● **Text provided**:
□ □ □

Waterproofing failures are the single most common major defect in Australian new builds, and they are among the most expensive to fix because by the time they become visible, water has usually already caused damage behind walls and under floors. If you know what to look for — and where to look — you can identify a waterproofing problem early, document it correctly, and enforce your rights under the statutory warranty before the damage compounds.
Why waterproofing fails in new builds
Most waterproofing failures are not caused by a single catastrophic error. They result from a combination of small shortcuts, sequencing mistakes, and inadequate supervision during construction. The most common causes are:
Incorrect membrane application. Liquid-applied waterproofing membranes must be applied to a minimum thickness and allowed to cure fully before tiling begins. When trades are under schedule pressure, membranes are applied too thin, coverage is inconsistent at junctions and corners, or tiling begins before the membrane has cured — bonding tiles to an incompletely formed membrane rather than to the substrate underneath.
Inadequate treatment at junctions. The junctions between floors and walls, around penetrations such as floor wastes and pipes, and at the base of shower screens and bath hobs are the highest-risk points. The NCC (National Construction Code) and AS 3740 (Waterproofing of domestic wet areas) both require specific treatment at these junctions — typically a coved fillet or flexible sealant. When these are missed or rushed, water finds the path of least resistance.
Wrong product for the location. Not all waterproofing products are suitable for all locations. A membrane rated for interior use may not be appropriate for an exposed balcony. Using an interior membrane on a balcony that experiences UV, foot traffic, and thermal movement is a common defect in multi-storey homes and apartments.

□ □ □

● **What the exercise asks**: Can you carry on the article about waterproofing failures in Australian new builds from the point where it stops? These records have no connection to the waterproofing article above.

Extracted data entries
□ □ □

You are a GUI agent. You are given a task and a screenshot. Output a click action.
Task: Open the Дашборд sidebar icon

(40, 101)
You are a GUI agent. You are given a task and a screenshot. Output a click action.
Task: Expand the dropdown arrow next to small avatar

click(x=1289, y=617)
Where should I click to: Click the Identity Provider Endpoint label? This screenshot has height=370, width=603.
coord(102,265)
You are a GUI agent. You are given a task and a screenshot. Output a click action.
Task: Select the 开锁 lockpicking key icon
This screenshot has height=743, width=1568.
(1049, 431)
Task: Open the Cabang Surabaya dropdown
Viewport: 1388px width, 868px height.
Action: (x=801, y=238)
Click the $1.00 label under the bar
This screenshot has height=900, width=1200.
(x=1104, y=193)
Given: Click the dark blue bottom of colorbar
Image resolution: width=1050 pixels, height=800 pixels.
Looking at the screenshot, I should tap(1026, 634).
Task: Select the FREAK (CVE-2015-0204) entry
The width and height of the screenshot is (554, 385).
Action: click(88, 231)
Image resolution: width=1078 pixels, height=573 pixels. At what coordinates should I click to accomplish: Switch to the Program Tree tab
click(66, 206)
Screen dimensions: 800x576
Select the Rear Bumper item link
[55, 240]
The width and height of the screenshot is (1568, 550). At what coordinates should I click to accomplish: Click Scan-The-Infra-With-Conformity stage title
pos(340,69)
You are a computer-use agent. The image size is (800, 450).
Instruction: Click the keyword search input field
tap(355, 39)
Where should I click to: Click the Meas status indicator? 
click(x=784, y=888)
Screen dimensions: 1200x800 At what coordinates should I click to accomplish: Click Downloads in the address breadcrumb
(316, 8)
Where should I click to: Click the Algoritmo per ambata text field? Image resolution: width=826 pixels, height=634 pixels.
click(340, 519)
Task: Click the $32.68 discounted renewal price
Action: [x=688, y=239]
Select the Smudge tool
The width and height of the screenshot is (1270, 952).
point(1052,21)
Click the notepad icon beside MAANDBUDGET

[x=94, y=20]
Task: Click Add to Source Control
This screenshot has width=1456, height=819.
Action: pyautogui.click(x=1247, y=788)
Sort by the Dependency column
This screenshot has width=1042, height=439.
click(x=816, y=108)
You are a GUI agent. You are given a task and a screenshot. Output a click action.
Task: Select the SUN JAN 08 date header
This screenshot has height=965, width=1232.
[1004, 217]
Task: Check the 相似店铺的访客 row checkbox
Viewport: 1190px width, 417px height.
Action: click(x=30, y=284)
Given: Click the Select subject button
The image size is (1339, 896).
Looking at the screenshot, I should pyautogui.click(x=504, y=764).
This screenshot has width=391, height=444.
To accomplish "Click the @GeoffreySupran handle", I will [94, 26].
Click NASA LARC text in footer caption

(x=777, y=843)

□ □ □

● **Response**:
Inadequate preparation of the substrate. If the concrete or screed substrate is uneven, has sharp edges, or contains contamination (dust, oil, residue from previous trades), the membrane may not adhere correctly. This leads to delamination — the membrane lifts away from the substrate and water bypasses it entirely.
Drainage falls that are incorrect or reversed. Even a correctly installed membrane cannot compensate for water that pools in a wet area rather than draining away. AS 3740 requires shower floors to drain to the floor waste and not retain standing water. Falls that are too shallow or, in some cases, actually slope away from the drain send water toward the walls and junction points.
Where to look: the high-risk areas in every new home
Waterproofing is required by the NCC and AS 3740 in any “wet area” — any room or space where water is used or drained. In a typical new home that includes:
Showers and bathroom floors. The most common location for waterproofing failures. The floor and walls of a shower enclosure must be waterproofed to a minimum height (300mm up the wall for showers, 150mm in adjoining areas under AS 3740). The waterproofing must extend under the shower screen base and be continuous to the floor waste.
Bath surrounds. The area around a freestanding or built-in bath requires waterproofing under AS 3740 — this is regularly missed or installed incorrectly, particularly where the bath meets the wall.
Laundries. Floor waterproofing is required in laundries. Failures here are common because laundry defects are often inspected less carefully at handover than bathroom defects.
Balconies, terraces, and podium decks. External waterproofing is subject to greater thermal movement and UV degradation than internal wet areas. Balcony waterproofing failures are classified as major defects in all Australian states because water penetrating a balcony typically tracks down into the structure below.
Roof and roof penetrations. The roof membrane, sarking, and flashings around any penetrations (vents, skylights, solar systems, stacks) are a frequent source of water ingress. Flashings that are incorrectly lapped, undersized, or not properly sealed at penetrations allow water to enter the wall cavity.
Windows and door frames. Incorrect or missing flashings above window and door openings cause water to track down the cavity and appear as internal water staining or damp walls remote from the original entry point — which makes the source harder to identify.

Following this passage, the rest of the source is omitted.